Displaced Monkey Village residents

According to CEE-HOPE, the latest statement from the government was part of the layers of lies bandied by the Lagos State Government in the last few days to cover up the atrocity committed against the poor residents of Monkey Village. From claiming it was a take-over of a land under contest in court, to saying it was a hide-out for hoodlums, it has now framed a wetland narrative.

Water project for Monkey Village Community by CEE-HOPE–also demolished

“But whatever it is, how come there was no prior notice to the residents to at least take out their few belongings before they were crushed by the graders?” the statement noted.

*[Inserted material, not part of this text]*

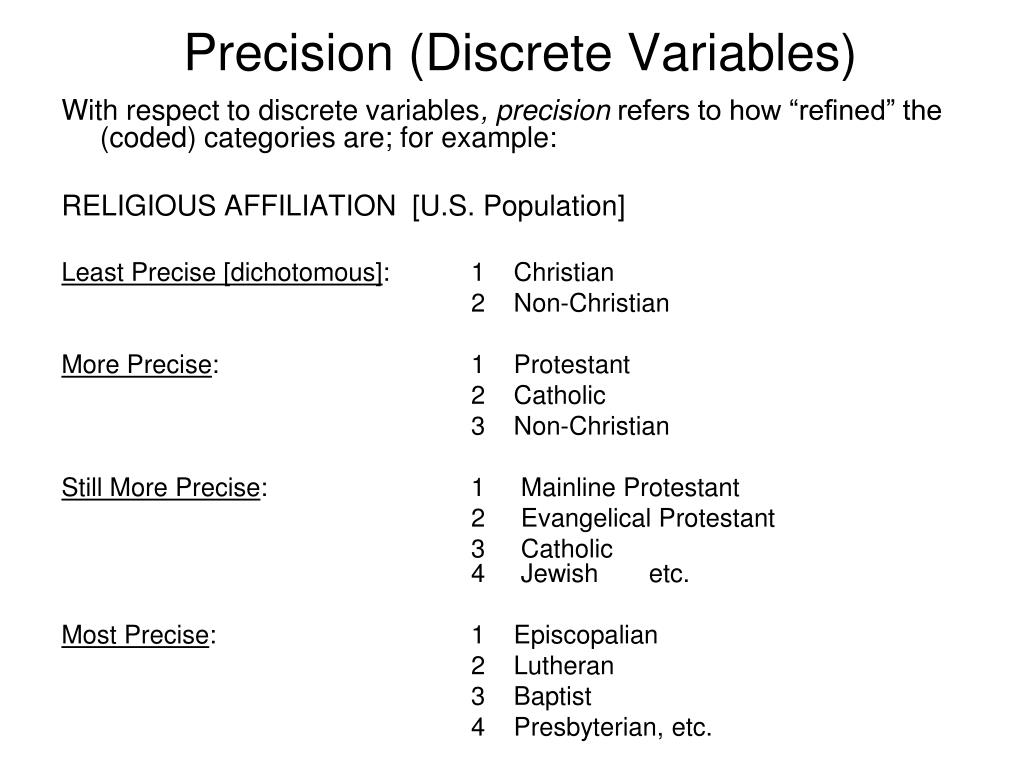The width and height of the screenshot is (1024, 768).
Task: Click the Evangelical Protestant entry
Action: 647,518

Nowhere to go: Monkey Village residents still at the community with nowhere to go to

According to Abah, Monkey Village sits on about 10 plots of land which belongs to about seven individuals. The individuals then gave out the land to the residents pending when they are fully ready to develop the place and each land is overseen by some members of the community who are well known to the landowners. She stressed that the people are therefore not illegal occupants neither have they ever been served any evacuation notice.

Stranded residents

Now that an agency of the Lagos State government has finally come out to admit culpability in the entire fiasco, CEE-HOPE is therefore demanding the following:

  1. An apology to the community members for the gross violation of their rights, including the failure to follow due process by duly serving them formal notice.
  2. Compensation of every one of the community members for lost personal and household belongings.
  3. Relocation of the victims of this arbitrary forced eviction as guaranteed by the UN provision on Housing Right.
  4. Compensation of CEE-HOPE for the destruction of its multi-million Naira ICT Centre/Youth Hub and water project in the community.
  5. A promise by the government to end all such arbitrary actions especially with regards to the urban poor in future engagements, commit to meaningful engagement of informal housing residents rather than the usual use of brute force, commit to upgrading of such settlements as is the current practice across the world rather than forced eviction which pushes the poor into worse levels of vulnerability.
  6. That the Lagos State House of Assembly institute hearings into the incident, with a view to addressing the issue and unearthing the personalities and real reasons behind this reckless, inhuman and lawless action which has been ongoing in this state unhindered, and which exacerbates the suffering of the poor and is in violation of the state’s supposed duty as the hope of the poor and vulnerable.